- [Assignment] Reproduce the material word for word from its first line up to and including the line with "coordinates (402, 130).".

[[ Records supplied open ]]

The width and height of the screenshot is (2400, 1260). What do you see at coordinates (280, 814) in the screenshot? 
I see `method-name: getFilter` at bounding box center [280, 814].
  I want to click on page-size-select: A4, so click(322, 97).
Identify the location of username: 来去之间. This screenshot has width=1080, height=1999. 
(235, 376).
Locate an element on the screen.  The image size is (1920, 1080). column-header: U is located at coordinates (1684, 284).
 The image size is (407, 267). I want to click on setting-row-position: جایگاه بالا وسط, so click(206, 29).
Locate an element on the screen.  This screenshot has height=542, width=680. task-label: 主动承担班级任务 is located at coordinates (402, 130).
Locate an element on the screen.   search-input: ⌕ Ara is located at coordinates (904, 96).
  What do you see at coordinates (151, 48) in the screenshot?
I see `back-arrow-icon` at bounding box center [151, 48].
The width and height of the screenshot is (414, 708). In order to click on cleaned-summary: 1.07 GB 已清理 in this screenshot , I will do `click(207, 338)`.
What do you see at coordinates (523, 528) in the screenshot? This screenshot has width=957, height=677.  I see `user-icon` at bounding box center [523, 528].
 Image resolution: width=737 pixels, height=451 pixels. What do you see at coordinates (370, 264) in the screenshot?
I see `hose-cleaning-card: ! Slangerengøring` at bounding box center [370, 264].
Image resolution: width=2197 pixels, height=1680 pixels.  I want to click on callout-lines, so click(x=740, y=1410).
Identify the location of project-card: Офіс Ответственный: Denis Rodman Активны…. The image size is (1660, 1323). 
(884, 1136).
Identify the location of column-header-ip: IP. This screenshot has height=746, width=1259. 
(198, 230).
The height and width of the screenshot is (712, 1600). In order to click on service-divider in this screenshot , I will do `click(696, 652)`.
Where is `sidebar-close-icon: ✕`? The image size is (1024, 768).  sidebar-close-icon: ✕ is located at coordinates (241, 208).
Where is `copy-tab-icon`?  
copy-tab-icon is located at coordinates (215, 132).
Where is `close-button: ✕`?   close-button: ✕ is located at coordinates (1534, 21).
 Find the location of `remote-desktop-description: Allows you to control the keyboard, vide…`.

[[ Records supplied closed ]]

- [Exercise result]
The width and height of the screenshot is (2400, 1260). What do you see at coordinates (280, 814) in the screenshot? 
I see `method-name: getFilter` at bounding box center [280, 814].
  I want to click on page-size-select: A4, so click(322, 97).
Identify the location of username: 来去之间. This screenshot has width=1080, height=1999. 
(235, 376).
Locate an element on the screen.  The image size is (1920, 1080). column-header: U is located at coordinates (1684, 284).
 The image size is (407, 267). I want to click on setting-row-position: جایگاه بالا وسط, so click(206, 29).
Locate an element on the screen.  This screenshot has height=542, width=680. task-label: 主动承担班级任务 is located at coordinates (402, 130).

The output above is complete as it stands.